Wednesday, September 28, 2011

NomNom: Homemade Pizza

As promised from my last food post I'm continuing with the Italian theme. How much more Italian can you get other then pizza, right? Homemade pizza has been a trial and error for me because of the crust but I think I finally found a recipe for the perfect thin crust pizza! I didn't really have a theme for my pizza (ie Hawaiian, Veggie) other then the fact it was toppings I wanted to have on mine:)
This is probably the most crucial part of the process. The temperature of the water has to be warm and you musn't bother the yeast while it does its thing. Shhhhhh....
The dough will double in size after about 30 minutes.
Just to warn you, kneading is a work out of its own. My hands were sore after doing this but maybe that's a good indication that I might be a weaksauce? Hmmmm...
Toppings I used were mushrooms, black olives, Italian sausage, green peppers and goat cheese. Nomnomnom.
Ready to be baked in the oven. Go go go!
Every time I look at this picture I start to salivate--no joke. The melted goat cheese with the combination of the mushroom and salty olives..sigh let me stop, I think you get the picture. This recipe is definitely a keeper because it really was all that and then some AND it's also a great interactive way to enjoy with friends, kids, or loved ones!

Recipe (yields 2)
2 1/2 cups all-purpose flour (may substitute whole wheat flour for 1 cup of the all-purpose) 

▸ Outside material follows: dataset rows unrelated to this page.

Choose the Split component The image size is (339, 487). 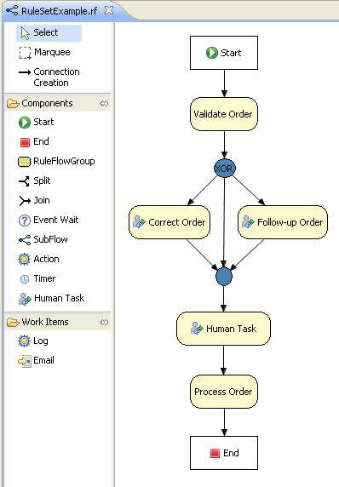34,180
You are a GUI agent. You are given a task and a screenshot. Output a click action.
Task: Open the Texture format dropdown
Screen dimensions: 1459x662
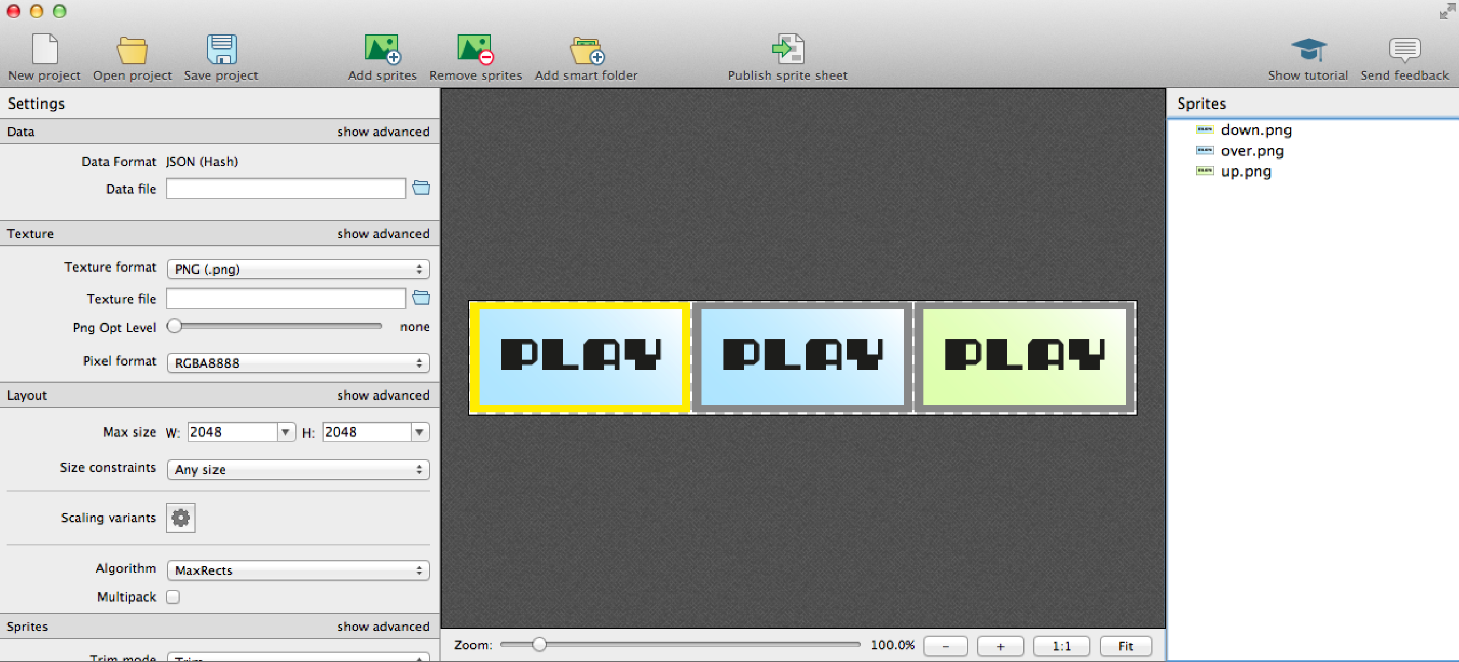point(298,269)
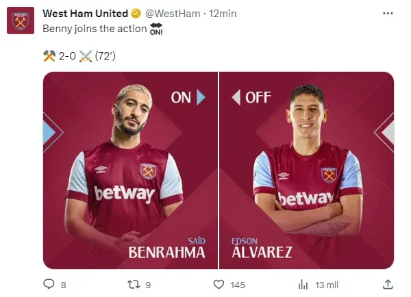
Task: Open West Ham United display name
Action: 85,14
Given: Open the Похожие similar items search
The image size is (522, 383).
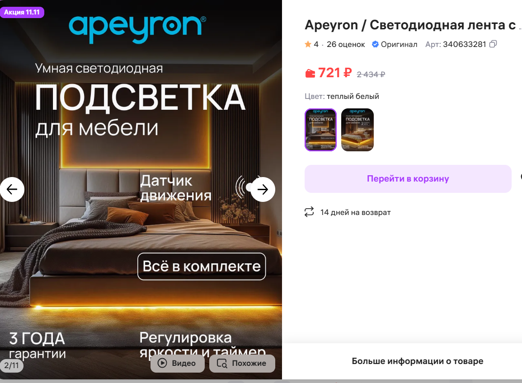Looking at the screenshot, I should coord(242,363).
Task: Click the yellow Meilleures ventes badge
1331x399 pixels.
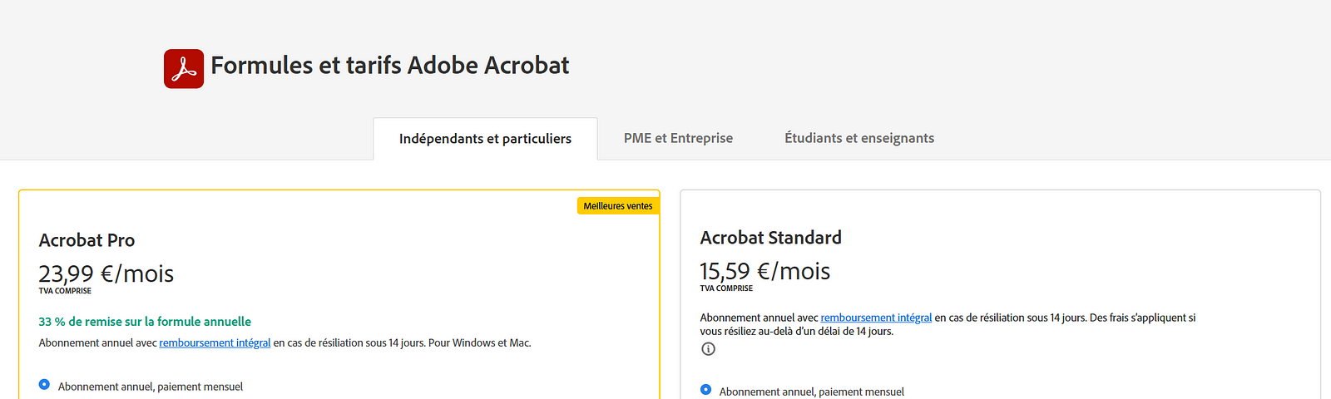Action: click(x=618, y=205)
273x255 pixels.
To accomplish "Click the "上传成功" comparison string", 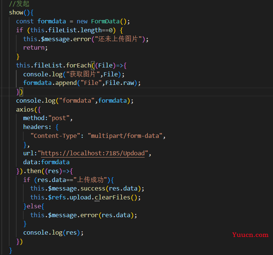I will point(91,180).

1 (1/4 ounce) package active dry yeast
1/4 teaspoon salt
1 teaspoon of dry oregano
1 cup warm water
1/2-1 tablespoon olive oil

1. Mix a little sugar into the warm water.
2. Sprinkle yeast on top.
3. Wait for 10 minutes or until it gets all foamy.

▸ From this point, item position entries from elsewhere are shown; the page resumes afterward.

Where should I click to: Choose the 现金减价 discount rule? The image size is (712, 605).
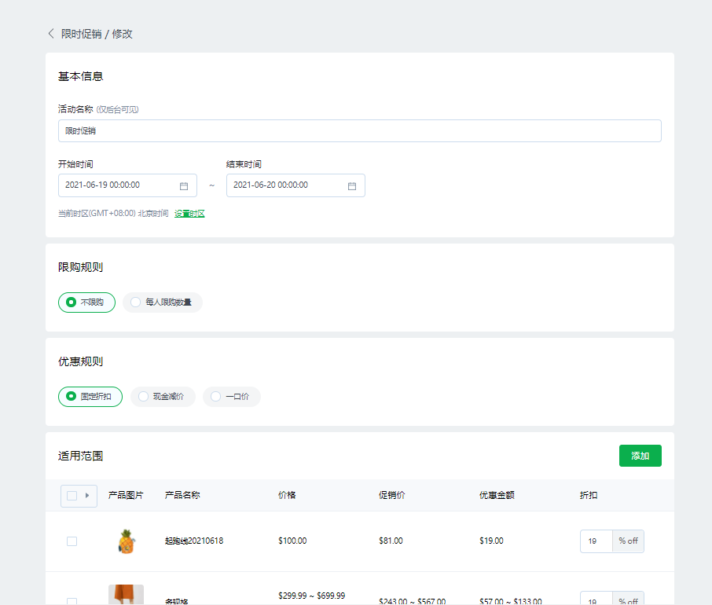pos(163,397)
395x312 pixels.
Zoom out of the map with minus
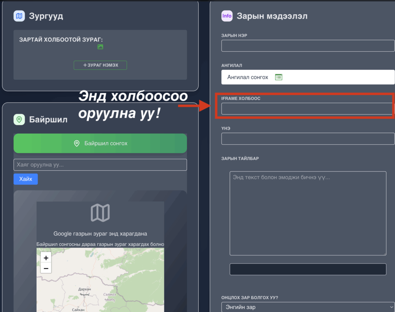pos(46,268)
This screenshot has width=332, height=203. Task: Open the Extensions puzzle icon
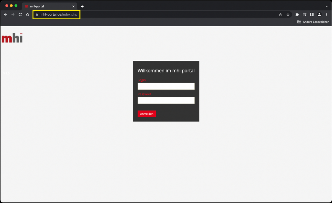[x=297, y=15]
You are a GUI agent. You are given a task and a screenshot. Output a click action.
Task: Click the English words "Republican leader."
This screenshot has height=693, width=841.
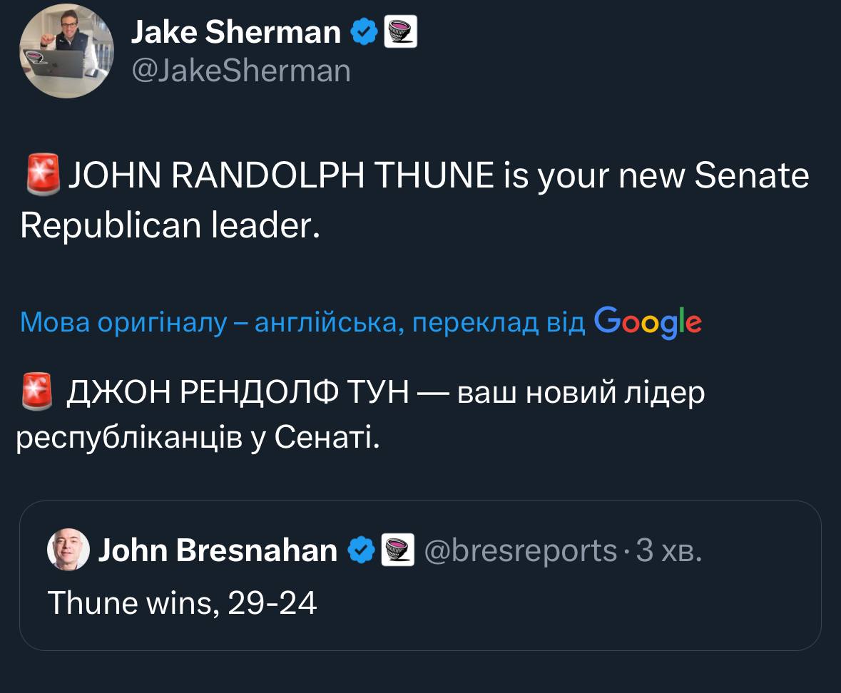point(166,225)
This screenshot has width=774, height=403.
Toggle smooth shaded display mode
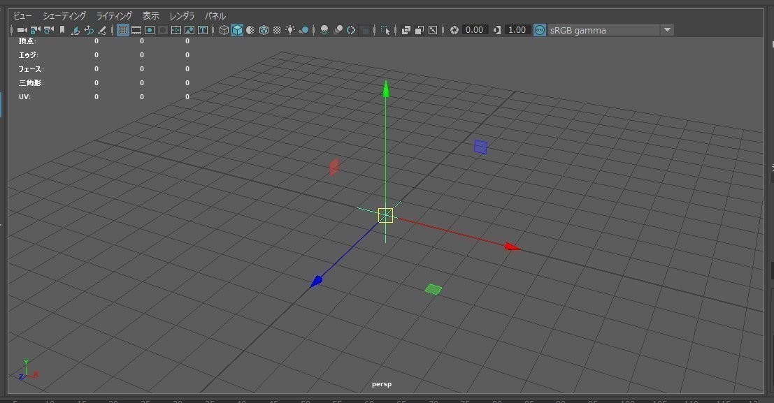236,29
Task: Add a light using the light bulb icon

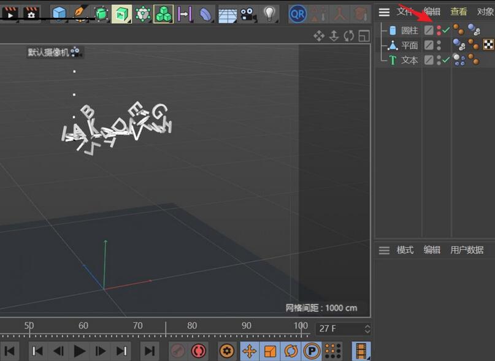Action: (x=269, y=12)
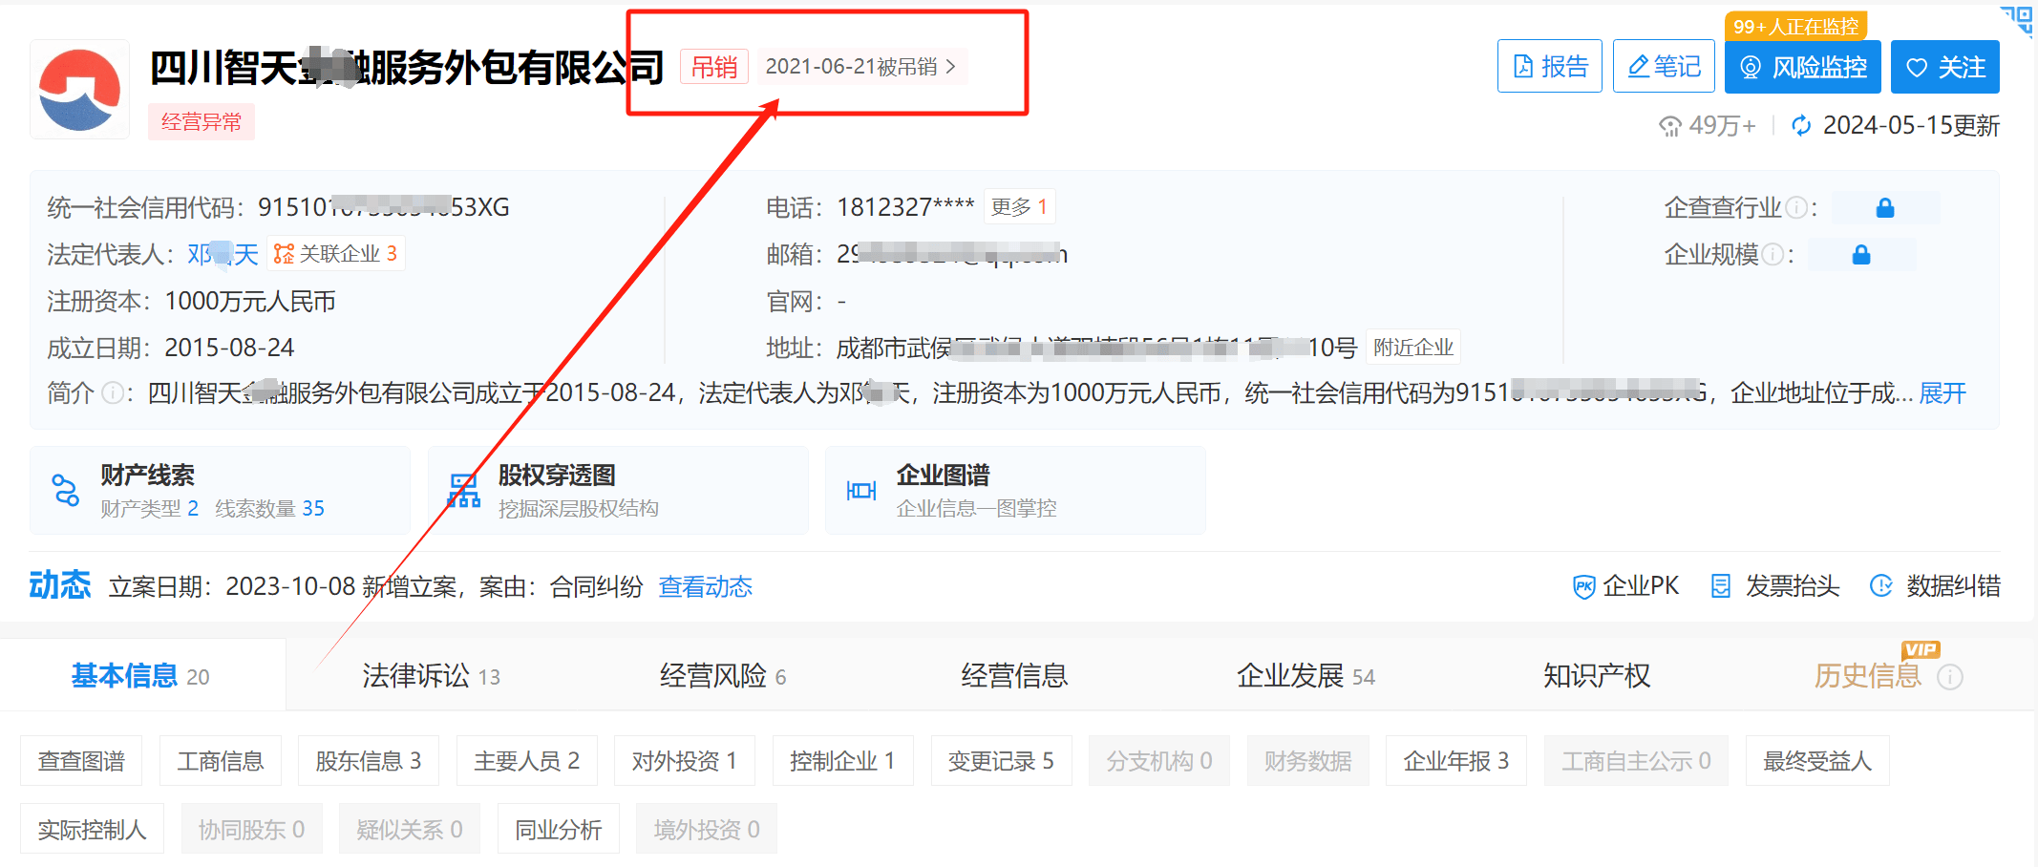Open 企业图谱 enterprise graph card
The image size is (2038, 867).
click(x=1014, y=491)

4. Pour into a large bowl.
5. Add flour, salt, olive oil and combine.
6. Knead for 6-8 minutes until you have a moderately stiff dough that is smooth and elastic (add a bit more flour if you need to).

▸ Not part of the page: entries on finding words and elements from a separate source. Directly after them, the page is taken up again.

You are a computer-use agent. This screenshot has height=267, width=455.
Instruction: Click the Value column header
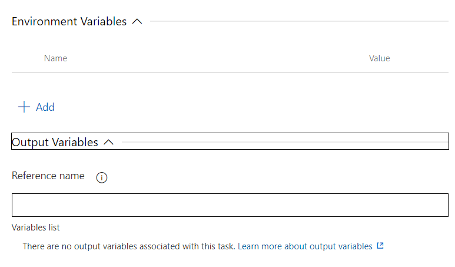(x=379, y=58)
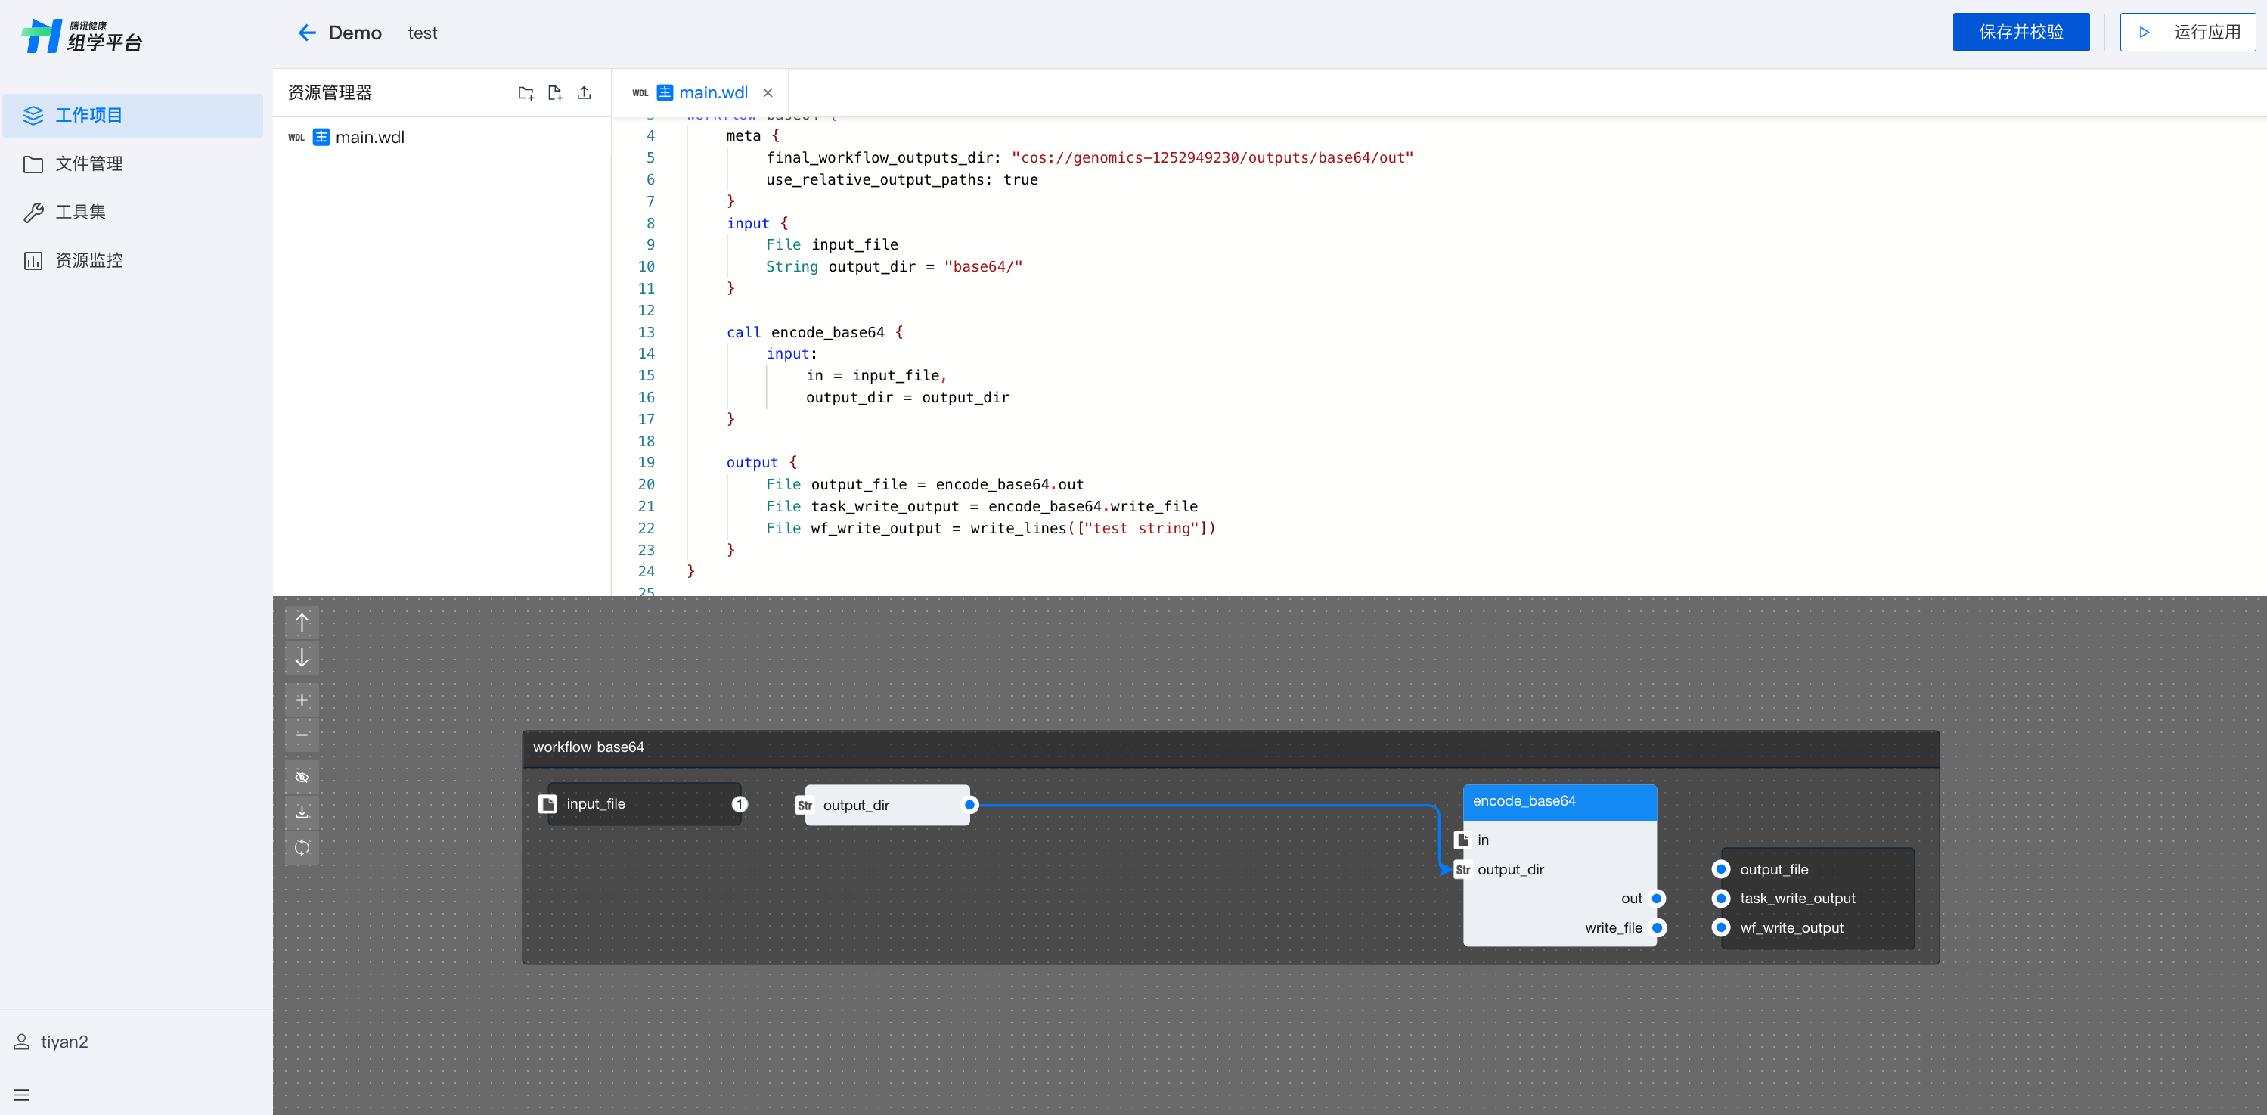Toggle the eye visibility icon on canvas
Viewport: 2267px width, 1115px height.
coord(302,777)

7. Cover and let rest for 20-30 minutes.
8. Lightly grease two 12-inch pizza pans.
9. Divide dough in half.
10. Place each half on a pizza pan and pat it with your fingers until it stretches over the whole pan.
11. Try to make it thicker around the edge.
12. If desired, pre-bake at 425 F for 10 minutes (I don't always do this).
13. Then spread with pizza sauce and use the toppings of your choice.
14. Bake at 425 F for 10-20 minutes longer or until bubbly and hot.
15. Makes 2 12-inch pizzas.
16. If you don't want to use all the dough, you can freeze it.
17. Take a portion of dough, form into a ball, rub olive oil over it and place it in a freezer bag (the oil makes it easier to take out of the bag).
18. When you want to make a pizza, take dough out of freezer and allow to thaw before using.